The mural title ‘Hoops for now’ brings forward the ideas of unlearning and relearning Indigenous student experience at the University of Manitoba’s Fort Garry campus.
Desiring to tell a story with lines
“The concept for the mural came from our own ideas of what learning can be like on campus when we tie in Indigenous ideas and knowledge, such as using storytelling as teaching, and how that method is utilized in indigenous cultures,” explained Annie Beach, artist and third year Bachelor of Arts student with the School of Art.
“I was looking for something on campus that represented a learning and unlearning, which I personally tied to indigenization of institutions,” said Katherine Boyer, artist and Graduate student with the School of Art. “I was watching green spaces, and the Duckworth quad in the center of campus specifically, for the desire lines that form from people walking through that space.”
Desire lines are created by people walking a path that was not prescribed by an architect, a concrete sidewalk, or anything that has already being pre-established.
“I really saw desire lines as being a good metaphor for both student-led initiatives and individual lead initiatives,” said Boyer.
“We came up with integrating the ideas that, everyone has a story to tell and their experiences here on campus tell that story with the lines that you see,” said Beach.
Bringing worlds together
“I think one of the main goals of Sebastian’s residency was to connect people across campus,” said Boyer. “I think his intention was to bring all these different forces together and Sebastian was a really good communicator between all these forces.”
In bringing together those forces, Sebastian also introduced both Beach and Boyer to each other, as neither artist had worked with the other before the mural project at The Centre.
“I think this worked well with each of us having our individual components and overlaying that,” said Beach. “But I think having that common theme started us off; it very naturally connected both our ideas.”
“Annie’s component is really good at bringing attention to the negative space, so the actual segments of color are the negative spaces in the hoops,” said Boyer. “I think we really played well with each other back and forth, because the Duckworth quad is kind of the negative space of the pre-established path.

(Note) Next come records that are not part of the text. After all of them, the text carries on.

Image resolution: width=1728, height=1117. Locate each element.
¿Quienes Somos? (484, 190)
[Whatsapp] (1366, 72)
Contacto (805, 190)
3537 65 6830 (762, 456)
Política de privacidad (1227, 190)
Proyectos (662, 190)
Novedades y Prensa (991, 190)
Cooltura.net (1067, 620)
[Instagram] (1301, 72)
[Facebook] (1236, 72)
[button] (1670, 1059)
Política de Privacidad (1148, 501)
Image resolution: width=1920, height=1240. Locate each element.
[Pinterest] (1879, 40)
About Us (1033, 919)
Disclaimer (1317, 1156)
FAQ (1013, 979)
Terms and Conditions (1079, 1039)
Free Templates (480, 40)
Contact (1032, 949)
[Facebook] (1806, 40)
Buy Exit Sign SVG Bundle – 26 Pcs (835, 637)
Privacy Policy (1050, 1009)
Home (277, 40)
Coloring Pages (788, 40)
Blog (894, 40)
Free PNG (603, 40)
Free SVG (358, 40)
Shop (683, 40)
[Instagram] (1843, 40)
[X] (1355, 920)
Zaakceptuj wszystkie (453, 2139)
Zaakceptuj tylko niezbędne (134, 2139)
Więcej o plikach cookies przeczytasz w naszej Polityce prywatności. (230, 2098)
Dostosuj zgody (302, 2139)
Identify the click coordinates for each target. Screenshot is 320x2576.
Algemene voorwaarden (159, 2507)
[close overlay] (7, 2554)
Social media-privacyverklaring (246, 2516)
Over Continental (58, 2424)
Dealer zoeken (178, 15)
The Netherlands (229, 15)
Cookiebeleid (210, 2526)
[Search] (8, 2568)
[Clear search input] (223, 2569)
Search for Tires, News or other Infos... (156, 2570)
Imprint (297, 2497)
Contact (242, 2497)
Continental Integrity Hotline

The actual desire lines that are created by people walking through there play with that space. That’s where both of our worlds came together”
Hoops for now’… another vision for tomorrow
“The mural is design in a way that’s not overdone,” said Beach. “That it’s temporary, then in the future, if they should continue this project then a couple of new students can represent their own vision.”
“I think that the nature of Indigenization will be changing as it moves forward, so I think that the mural’s temporary nature lends itself to that,” said Boyer. “To represent these ideas in public forums is something that we have intrinsically signed up for by just being artists. It is what we are both graduating to do. As a fundamental principle of being an artist, that’s exactly what we should be doing. The ability to implement it on such a scale is important. And is exactly how institutions should approach artists and Indigenous people.”